What a lovely upbeat post!! Hope all your days will continue thusly. This is a great place to come for advice encouragement and all things PMR. I started at 15mg and I am down to 3mg after exactly 2 years this month. Trying to be very very patient which seems to be the lesson of this fool disease. My only advice is to have a dexa scan and NOT to take Bone Meds other than Calcium and D3 and K27 and start on that now. And do as much as you can..but not too much. !
Hi Gordon,
Your experience sounds very similar to mine - diagnosed at 59 after a long period of gradually feeling more and more stiff and sore and about to give up my freelance but quite physical job. 15mg of pred was a miracle cure and I kept working. That was December 2017.
I have reduced very slowly using Dorset Lady's DSNS taper plan; never more than 10% reduction and stay on new dose for 4 weeks. Buy a pill cutter and get 2.5mg and 1mg tablets to make it easier. I am now on 1mg/day and feel as though I could probably stop but just occasionally my shoulders tell me not to!

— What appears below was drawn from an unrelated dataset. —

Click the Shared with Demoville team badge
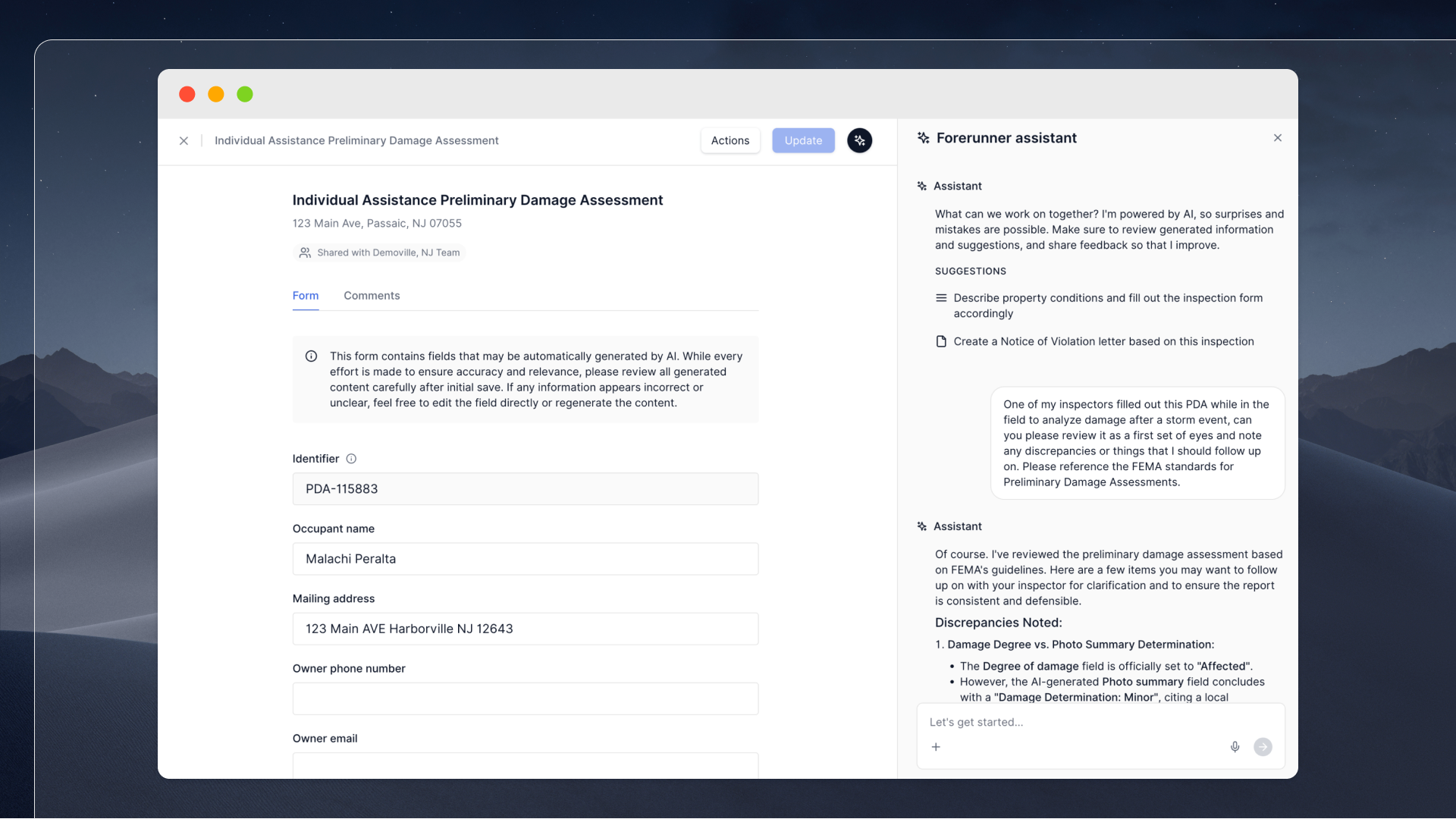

I think that this regime has kept flares at bay and given my adrenals plenty of time to restart.
Good luck!
Sound advice!
Thanks for sharing Mogberi, I am seeing a rheumatologist this Friday and will hopefully get the diagnosis and start the pred straight away though going on holiday to Mexico next week and wondering if i should wait till I get back in case there are adverse reactions. In so much pain right now...
Ps nice shirt by the way 😊
Definitely see your doctor before you go away. No point in suffering whilst you are on holiday. I didn't do that and so regret it.
I am only recently on prednisilone 20mg 2 wks ago and it has made a world of difference and I wish I had done it sooner. Only thing is it does make me a bit giddy and light headed if I have been talking quite a lot which I feel compelled to do on this med. Is this quite common or is it just me?
PS also like your shirt Mogberi
Hi littlebettrr, this is an old post. If you want more input then you may need to post the question. That said, yes we call it pred head. It's sort of like your brain is a few seconds behind reality. I used to forget my words and lose track of sentences. It does get better as you reduce. There is also brain fog from pmr to contend with too which has a similar effect. I had that for months before pred.
Hi Scoopitup tnx for keeping me right. I haven't caught up with all there is to read from everyone so think I will delete all previous email notifications and try to keep abreast. Pretty new to this kind of forum but getting a lot of useful info whilst not boring my partner with all my symptoms. He does not have a sympathetic ear I am afraid. Hey ho!
There are a lot of new people at the moment who are probably going through the same thing. The forum can give you lots of info and support. I think it's not uncommon for Other Halves (OH) TO find it hard to relate to invisible illnesses... Especially when the pred can make you look really well with nice rosy cheeks!